Statistical performance of the ARM cortex A9 accelerator coherency port in the xilinx zynq SoC for real-time applications

Andrew Powell; Dennis Silage

doi:10.1109/ReConFig.2015.7393362

Statistical performance of the ARM cortex A9 accelerator coherency port in the xilinx zynq SoC for real-time applications

Source

2015 International Conference on ReConFigurable Computing and FPGAs (ReConFig) > 1 - 6

Abstract

Using the Xilinx Zynq SoC, this work extends previous work by analysing and quantifying the effects of various outer (L2) caching behaviors and memory ordering models on memory accesses from a hardware accelerator (HA) implemented in programmable logic (PL) and from one of two ARM Cortex A9 CPUs. Memory accesses to the L2 cache/external memory and onchip memory (OCM) are both considered.
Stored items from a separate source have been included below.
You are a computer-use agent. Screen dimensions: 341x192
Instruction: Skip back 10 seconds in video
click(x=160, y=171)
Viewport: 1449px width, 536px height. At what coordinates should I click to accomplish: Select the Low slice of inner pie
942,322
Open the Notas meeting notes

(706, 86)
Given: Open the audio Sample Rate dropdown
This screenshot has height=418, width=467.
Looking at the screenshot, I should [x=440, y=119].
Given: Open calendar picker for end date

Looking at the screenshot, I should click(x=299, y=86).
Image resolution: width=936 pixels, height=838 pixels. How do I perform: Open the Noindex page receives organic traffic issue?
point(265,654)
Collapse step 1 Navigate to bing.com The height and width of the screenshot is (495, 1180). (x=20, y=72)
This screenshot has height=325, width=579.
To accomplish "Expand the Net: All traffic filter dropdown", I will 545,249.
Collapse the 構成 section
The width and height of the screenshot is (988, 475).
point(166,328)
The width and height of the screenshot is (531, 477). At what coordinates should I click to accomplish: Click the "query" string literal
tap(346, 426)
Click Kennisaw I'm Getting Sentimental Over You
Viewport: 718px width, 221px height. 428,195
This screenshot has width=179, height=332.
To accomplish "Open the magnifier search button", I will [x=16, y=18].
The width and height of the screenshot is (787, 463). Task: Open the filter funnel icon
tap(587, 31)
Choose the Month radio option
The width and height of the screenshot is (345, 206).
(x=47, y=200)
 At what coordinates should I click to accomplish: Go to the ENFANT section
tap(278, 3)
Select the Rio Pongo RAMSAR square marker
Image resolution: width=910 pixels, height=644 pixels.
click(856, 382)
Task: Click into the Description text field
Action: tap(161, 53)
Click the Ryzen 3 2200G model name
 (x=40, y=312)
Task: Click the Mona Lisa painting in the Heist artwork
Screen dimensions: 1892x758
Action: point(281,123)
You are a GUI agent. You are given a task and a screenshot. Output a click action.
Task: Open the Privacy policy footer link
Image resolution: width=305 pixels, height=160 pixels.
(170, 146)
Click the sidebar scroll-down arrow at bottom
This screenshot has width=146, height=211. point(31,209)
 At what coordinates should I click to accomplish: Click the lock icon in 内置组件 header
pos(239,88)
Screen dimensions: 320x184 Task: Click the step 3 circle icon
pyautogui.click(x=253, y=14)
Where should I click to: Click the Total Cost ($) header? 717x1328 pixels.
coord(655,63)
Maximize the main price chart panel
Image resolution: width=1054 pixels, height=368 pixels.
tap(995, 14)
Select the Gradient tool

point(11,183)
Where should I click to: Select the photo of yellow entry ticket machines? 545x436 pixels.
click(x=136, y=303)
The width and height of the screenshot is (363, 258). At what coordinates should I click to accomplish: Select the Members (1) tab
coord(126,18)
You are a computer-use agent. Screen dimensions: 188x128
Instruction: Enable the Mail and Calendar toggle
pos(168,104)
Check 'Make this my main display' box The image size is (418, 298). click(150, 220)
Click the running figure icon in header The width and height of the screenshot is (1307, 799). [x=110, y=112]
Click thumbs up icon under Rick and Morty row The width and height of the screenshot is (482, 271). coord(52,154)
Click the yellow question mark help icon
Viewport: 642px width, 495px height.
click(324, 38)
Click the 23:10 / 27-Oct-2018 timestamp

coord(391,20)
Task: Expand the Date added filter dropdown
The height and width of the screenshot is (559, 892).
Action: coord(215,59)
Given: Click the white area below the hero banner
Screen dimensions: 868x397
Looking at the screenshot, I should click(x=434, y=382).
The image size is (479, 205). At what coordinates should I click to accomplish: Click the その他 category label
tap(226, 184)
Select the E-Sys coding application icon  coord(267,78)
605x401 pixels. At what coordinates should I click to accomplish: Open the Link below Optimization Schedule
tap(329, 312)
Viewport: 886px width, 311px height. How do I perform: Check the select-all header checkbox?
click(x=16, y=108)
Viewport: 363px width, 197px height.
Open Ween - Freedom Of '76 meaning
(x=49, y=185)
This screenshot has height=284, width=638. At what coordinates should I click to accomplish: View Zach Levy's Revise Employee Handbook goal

The HA is configured to perform either coherent or non-coherent memory accesses through the accelerator coherency port (ACP), using full AXI4 transactions with 256 64-bit word burst sizes. The L1 caches of the CPU are configured with write-back/no-write-allocate for all normal memory ordering operations. The effects of a dummy task executing on the CPU is considered in this work. Performance is measured as the turnaround time of memory accesses, for which writes and reads are measured separately. The numerical results are presented as standard deviation, maximum, and mean values for real-time applications. All experiments are executed on the Avent ZedBoard for 4,000 iterations with 64 KB data payload. Memory accesses to either OCM or external memory from either CPU or ACP are shown to have similar performance, but only under specific behaviors of the memory hierarchy. It is also shown memory whose ordering model is configured as device can hold several advantages over normal and strongly-ordered models.